:: Direction ::
Render the data as a numbered list, beginning at the first line and running through the line that contains "click(604, 406)", with blank lines omitted.

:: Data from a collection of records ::
Begin

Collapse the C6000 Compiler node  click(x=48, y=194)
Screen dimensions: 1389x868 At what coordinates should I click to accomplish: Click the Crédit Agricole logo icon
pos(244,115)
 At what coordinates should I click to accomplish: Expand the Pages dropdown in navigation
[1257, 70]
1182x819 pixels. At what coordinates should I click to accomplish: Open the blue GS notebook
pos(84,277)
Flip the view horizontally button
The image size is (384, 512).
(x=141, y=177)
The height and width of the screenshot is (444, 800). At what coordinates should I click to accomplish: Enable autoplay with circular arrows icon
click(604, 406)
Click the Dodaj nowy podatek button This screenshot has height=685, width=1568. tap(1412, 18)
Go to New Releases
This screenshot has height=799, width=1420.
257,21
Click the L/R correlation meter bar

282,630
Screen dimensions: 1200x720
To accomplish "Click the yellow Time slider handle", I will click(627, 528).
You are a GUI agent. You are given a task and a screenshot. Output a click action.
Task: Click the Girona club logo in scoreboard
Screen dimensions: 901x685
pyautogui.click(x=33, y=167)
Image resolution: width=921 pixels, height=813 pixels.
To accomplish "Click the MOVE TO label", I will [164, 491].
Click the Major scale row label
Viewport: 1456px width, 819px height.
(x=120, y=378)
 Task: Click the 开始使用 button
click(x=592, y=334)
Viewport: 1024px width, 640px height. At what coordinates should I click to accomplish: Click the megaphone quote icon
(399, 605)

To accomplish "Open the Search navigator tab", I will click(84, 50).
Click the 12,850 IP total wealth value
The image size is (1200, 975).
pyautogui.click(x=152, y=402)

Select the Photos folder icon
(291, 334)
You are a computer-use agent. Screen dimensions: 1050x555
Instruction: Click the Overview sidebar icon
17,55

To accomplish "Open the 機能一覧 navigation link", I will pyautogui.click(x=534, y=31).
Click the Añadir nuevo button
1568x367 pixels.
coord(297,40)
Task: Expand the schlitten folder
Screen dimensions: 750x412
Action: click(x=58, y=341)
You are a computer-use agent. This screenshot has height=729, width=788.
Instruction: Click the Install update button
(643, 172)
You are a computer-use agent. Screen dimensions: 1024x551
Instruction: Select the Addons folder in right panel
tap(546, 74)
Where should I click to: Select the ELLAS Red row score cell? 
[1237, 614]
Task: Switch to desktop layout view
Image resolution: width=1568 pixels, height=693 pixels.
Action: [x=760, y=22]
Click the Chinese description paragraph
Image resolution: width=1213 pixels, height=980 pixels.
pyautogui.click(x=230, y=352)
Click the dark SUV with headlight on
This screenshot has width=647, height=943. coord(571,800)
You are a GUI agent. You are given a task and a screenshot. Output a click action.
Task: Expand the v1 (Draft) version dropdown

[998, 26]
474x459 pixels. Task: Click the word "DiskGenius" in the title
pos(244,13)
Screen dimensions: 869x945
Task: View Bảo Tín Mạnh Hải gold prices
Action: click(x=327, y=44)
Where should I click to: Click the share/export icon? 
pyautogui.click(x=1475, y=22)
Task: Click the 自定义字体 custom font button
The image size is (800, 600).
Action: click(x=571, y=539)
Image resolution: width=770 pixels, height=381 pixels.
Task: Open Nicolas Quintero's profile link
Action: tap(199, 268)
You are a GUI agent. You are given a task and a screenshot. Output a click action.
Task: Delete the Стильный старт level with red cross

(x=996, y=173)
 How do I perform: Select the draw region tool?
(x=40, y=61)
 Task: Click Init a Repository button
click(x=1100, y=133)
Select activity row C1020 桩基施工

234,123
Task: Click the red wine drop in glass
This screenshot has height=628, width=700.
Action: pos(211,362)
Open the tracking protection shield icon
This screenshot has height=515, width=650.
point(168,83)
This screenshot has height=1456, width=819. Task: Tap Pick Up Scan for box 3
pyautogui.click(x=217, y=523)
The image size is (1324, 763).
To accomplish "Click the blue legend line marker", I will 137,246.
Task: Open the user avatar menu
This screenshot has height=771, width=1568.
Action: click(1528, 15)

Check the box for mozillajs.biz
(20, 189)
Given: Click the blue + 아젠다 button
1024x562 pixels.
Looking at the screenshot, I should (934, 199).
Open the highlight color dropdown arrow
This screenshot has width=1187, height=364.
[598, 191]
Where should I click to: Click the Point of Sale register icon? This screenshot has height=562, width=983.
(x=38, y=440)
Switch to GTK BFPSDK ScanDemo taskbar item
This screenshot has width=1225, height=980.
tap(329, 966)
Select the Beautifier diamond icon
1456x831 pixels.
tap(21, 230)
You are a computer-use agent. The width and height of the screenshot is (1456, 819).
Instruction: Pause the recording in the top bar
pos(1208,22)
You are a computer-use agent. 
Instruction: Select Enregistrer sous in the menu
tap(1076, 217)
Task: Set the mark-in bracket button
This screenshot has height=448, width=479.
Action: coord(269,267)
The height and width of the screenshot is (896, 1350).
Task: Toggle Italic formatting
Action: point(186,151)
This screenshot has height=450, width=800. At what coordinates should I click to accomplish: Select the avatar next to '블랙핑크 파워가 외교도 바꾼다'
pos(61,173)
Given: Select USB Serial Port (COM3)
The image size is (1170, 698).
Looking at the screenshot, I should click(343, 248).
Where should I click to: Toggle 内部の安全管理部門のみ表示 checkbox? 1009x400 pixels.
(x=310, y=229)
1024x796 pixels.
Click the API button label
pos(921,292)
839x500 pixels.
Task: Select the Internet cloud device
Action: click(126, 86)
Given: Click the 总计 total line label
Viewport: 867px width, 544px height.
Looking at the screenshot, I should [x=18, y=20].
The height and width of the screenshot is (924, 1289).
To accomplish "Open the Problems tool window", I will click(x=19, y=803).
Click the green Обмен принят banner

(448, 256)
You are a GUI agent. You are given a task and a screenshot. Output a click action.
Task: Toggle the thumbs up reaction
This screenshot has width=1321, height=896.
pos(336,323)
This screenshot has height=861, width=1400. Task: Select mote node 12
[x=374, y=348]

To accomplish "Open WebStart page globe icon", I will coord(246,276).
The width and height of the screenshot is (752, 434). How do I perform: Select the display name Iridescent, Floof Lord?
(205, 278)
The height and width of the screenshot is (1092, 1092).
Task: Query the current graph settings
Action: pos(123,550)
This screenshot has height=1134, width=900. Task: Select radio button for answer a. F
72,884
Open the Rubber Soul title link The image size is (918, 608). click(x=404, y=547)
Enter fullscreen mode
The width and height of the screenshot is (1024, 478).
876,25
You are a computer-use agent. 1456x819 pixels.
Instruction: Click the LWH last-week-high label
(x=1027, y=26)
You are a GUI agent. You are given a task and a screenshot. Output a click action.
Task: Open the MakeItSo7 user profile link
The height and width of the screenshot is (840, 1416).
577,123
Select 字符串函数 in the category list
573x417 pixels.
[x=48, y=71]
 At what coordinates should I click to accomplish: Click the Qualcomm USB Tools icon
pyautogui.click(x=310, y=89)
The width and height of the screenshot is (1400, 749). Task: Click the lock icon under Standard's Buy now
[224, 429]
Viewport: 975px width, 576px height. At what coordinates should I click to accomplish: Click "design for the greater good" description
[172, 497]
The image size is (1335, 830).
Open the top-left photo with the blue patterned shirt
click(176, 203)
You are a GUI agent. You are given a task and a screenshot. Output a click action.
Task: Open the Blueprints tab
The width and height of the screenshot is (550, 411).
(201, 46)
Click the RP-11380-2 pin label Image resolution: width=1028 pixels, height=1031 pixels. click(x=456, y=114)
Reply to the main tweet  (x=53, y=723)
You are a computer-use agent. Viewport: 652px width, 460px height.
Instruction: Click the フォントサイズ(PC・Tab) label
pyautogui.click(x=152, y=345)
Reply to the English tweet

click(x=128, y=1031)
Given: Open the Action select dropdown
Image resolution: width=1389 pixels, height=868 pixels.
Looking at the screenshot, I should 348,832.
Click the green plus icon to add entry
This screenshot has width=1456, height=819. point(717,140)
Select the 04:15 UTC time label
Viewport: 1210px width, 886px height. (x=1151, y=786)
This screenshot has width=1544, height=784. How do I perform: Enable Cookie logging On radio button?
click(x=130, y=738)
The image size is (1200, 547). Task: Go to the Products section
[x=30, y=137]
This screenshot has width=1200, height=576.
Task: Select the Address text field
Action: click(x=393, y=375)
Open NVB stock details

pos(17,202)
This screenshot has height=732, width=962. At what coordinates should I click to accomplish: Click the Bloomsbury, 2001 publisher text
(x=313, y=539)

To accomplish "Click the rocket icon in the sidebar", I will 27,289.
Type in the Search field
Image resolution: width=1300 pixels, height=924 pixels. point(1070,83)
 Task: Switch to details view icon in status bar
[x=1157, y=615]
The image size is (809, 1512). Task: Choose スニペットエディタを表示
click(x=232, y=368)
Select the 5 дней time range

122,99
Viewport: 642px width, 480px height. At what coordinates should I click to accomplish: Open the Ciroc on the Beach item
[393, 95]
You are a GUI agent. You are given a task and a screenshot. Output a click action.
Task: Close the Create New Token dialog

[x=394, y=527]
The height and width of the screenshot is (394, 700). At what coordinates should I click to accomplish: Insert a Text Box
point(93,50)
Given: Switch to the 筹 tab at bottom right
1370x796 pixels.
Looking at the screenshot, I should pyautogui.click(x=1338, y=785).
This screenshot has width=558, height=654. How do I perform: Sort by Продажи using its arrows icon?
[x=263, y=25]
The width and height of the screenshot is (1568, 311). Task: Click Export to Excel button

End

:: Solution below ::
1. Collapse the C6000 Compiler node  click(x=48, y=194)
2. Screen dimensions: 1389x868 At what coordinates should I click to accomplish: Click the Crédit Agricole logo icon
3. pos(244,115)
4.  At what coordinates should I click to accomplish: Expand the Pages dropdown in navigation
5. [1257, 70]
6. 1182x819 pixels. At what coordinates should I click to accomplish: Open the blue GS notebook
7. pos(84,277)
8. Flip the view horizontally button
9. The image size is (384, 512).
10. (x=141, y=177)
11. The height and width of the screenshot is (444, 800). At what coordinates should I click to accomplish: Enable autoplay with circular arrows icon
12. click(604, 406)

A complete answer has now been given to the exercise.